In textbooks on evolution, conceptional and mathematical models explain how a host-parasite relationship affects the genome of both organisms. This is known as coevolution. How this interaction really functions can, on the other hand, be proven in vivo for only a few genes. Studies of the whole genome of both species that also show the progression of this mutual influence over time have never been done before. The origin and survival of biodiversity is, however, often explained by this interaction.
The alga Chlorella variabilis and a chlorovirus that infests it were observed for 100 generations both genetically and also in connection with phenotype alterations. Photo: University of Konstanz
The new study investigated experimentally more than 100 host generations of the alga Chlorella variabilis and the chlorovirus. The researchers were able thereafter to combine data on the development of the population sizes, strength of the agents and genetic changes. They found that adaptations took place quickly and always at the same time. But the changes cannot be explained solely by existing models for coevolution - giving a choice between evolutionary arms race and fluctuating selective dynamics. Change in population size, especially, must also be considered. It was expected that the alga would build up resistance against the virus and that thereafter not much would happen, says evolution biologist Philine Feulner from Eawag, who directed the study along with Lutz Becks from the University of Konstanz. According to the hypothesis, only if the virus mutates and becomes infectious once again, do new genetic mutations in the alga take place.
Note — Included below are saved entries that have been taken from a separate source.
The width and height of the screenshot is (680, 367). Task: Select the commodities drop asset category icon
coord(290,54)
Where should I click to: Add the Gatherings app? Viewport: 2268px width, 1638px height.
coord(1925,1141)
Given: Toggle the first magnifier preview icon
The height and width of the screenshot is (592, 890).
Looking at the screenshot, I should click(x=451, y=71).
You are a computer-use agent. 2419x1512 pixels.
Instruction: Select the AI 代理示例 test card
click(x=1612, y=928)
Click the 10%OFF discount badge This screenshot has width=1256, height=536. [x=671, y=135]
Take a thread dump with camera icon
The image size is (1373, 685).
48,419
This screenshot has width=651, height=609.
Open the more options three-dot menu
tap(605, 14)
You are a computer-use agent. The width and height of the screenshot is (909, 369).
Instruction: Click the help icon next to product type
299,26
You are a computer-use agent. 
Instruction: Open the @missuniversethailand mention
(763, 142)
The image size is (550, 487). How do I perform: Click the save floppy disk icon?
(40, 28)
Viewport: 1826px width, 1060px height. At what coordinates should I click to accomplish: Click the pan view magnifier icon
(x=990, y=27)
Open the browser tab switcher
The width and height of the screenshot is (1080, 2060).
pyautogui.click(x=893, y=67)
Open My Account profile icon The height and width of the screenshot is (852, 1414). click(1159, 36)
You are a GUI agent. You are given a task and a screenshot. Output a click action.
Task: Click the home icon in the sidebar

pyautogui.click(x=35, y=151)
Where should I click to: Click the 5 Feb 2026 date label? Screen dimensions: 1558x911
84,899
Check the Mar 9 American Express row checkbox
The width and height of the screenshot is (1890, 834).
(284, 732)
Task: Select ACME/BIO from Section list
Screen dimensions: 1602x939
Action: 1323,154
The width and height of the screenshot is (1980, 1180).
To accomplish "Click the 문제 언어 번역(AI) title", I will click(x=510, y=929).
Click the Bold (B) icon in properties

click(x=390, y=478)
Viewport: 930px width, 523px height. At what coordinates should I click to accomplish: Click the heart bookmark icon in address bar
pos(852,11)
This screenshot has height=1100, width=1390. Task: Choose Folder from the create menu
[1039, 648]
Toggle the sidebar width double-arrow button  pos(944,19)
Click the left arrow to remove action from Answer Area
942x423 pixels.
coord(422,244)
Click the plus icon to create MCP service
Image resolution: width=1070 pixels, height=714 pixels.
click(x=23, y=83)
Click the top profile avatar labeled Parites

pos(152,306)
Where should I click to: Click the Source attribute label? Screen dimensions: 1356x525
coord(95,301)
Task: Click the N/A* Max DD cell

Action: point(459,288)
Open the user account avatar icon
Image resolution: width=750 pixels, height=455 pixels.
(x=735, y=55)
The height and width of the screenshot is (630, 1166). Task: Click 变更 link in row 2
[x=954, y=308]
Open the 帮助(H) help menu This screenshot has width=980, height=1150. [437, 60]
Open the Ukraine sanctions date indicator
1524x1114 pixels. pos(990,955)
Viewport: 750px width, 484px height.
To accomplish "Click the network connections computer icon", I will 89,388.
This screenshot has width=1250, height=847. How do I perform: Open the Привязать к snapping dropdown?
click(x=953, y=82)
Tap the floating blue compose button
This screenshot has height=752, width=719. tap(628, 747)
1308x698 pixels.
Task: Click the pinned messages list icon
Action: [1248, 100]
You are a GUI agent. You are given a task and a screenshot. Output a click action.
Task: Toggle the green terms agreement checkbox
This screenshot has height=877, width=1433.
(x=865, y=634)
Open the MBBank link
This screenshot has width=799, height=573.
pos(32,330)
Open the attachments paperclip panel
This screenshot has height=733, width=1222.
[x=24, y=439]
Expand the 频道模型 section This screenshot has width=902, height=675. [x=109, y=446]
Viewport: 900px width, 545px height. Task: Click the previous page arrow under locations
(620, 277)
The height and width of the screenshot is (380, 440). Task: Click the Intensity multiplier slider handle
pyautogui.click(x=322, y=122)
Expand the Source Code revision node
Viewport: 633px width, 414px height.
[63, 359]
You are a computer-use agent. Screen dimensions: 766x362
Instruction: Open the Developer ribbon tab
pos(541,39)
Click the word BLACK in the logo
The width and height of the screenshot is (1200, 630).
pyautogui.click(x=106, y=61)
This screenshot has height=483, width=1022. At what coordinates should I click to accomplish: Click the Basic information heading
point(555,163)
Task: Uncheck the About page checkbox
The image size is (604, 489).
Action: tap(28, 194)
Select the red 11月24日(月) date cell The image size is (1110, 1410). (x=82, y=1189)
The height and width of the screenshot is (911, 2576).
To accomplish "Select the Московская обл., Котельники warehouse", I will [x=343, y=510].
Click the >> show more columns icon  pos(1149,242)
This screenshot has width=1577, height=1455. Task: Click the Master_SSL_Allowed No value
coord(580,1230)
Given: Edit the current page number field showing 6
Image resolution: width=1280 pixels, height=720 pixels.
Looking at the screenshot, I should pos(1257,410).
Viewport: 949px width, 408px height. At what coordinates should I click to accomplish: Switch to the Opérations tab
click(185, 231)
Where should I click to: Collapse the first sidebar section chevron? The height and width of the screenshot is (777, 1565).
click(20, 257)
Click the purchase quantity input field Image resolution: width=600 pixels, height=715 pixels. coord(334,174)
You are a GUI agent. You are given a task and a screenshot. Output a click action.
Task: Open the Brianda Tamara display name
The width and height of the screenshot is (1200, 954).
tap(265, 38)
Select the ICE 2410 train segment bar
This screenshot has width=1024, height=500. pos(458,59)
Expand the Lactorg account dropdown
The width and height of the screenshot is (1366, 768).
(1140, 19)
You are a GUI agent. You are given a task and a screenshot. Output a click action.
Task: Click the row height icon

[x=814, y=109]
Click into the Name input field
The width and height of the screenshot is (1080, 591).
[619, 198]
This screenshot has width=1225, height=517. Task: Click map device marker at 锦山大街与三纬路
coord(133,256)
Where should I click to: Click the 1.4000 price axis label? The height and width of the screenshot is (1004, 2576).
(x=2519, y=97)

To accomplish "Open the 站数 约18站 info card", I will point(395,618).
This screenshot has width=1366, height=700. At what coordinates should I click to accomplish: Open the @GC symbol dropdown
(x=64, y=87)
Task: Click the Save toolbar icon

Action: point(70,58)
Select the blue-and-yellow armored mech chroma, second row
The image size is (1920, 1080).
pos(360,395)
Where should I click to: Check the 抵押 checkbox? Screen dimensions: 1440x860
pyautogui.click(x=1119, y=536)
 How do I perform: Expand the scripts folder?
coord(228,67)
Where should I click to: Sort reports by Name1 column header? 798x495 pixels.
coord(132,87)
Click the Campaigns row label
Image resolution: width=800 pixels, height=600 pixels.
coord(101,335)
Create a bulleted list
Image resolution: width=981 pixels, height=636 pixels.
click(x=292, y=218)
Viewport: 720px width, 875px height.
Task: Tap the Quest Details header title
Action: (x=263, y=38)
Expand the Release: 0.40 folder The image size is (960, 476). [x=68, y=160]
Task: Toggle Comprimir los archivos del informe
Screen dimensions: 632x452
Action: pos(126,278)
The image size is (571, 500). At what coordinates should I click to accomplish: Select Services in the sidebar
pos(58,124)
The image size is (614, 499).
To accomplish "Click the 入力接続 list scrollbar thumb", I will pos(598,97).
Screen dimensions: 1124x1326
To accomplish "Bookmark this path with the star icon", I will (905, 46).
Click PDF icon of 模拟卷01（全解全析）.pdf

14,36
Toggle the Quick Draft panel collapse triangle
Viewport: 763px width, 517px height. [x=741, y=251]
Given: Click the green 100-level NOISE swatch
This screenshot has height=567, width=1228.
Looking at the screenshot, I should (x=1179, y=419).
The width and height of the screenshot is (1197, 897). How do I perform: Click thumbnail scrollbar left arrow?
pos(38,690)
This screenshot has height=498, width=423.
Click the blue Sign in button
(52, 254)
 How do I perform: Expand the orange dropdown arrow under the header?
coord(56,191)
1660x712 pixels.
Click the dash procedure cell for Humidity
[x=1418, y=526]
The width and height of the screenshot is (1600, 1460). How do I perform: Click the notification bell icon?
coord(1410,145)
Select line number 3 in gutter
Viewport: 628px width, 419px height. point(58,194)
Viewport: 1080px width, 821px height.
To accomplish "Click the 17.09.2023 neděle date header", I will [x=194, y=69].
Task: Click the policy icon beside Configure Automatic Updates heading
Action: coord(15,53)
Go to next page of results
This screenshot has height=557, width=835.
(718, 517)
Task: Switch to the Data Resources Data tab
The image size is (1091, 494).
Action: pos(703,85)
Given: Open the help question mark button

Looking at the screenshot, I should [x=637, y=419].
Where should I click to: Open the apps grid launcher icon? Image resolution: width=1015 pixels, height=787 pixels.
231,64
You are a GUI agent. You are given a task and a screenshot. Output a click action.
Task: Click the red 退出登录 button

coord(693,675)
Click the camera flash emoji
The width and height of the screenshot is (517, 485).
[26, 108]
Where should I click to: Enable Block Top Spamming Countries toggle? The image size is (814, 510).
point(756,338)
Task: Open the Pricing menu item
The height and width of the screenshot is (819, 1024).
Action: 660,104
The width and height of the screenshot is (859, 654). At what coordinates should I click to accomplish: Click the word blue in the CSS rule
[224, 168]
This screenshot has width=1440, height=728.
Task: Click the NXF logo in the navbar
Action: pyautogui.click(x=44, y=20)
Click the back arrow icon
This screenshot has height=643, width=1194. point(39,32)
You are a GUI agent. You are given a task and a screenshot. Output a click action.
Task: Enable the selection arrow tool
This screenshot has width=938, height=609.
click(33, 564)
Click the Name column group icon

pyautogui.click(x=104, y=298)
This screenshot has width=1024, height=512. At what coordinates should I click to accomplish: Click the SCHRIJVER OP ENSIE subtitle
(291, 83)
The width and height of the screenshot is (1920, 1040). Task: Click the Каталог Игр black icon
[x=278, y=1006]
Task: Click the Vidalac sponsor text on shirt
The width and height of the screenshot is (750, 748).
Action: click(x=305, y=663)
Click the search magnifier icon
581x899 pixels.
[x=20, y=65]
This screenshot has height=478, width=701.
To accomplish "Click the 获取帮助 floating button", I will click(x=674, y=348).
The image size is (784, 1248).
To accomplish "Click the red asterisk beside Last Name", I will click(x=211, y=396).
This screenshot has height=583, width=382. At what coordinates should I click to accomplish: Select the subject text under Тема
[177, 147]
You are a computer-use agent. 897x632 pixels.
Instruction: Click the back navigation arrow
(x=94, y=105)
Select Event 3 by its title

But then came the surprise: even at times during which the selective pressure due to the virus was reduced, the genetic diversity of the alga was quickly established. The massive growth of the population size of the host increased the frequency of mutation, and that in turn created diversity.
Evolution that takes place rapidly and ecological changes have a mutual influence on one another. "This ecoevolutionary dynamic is of fundamental importance for our understanding of molecular evolution and how this takes place in time," says Feulner.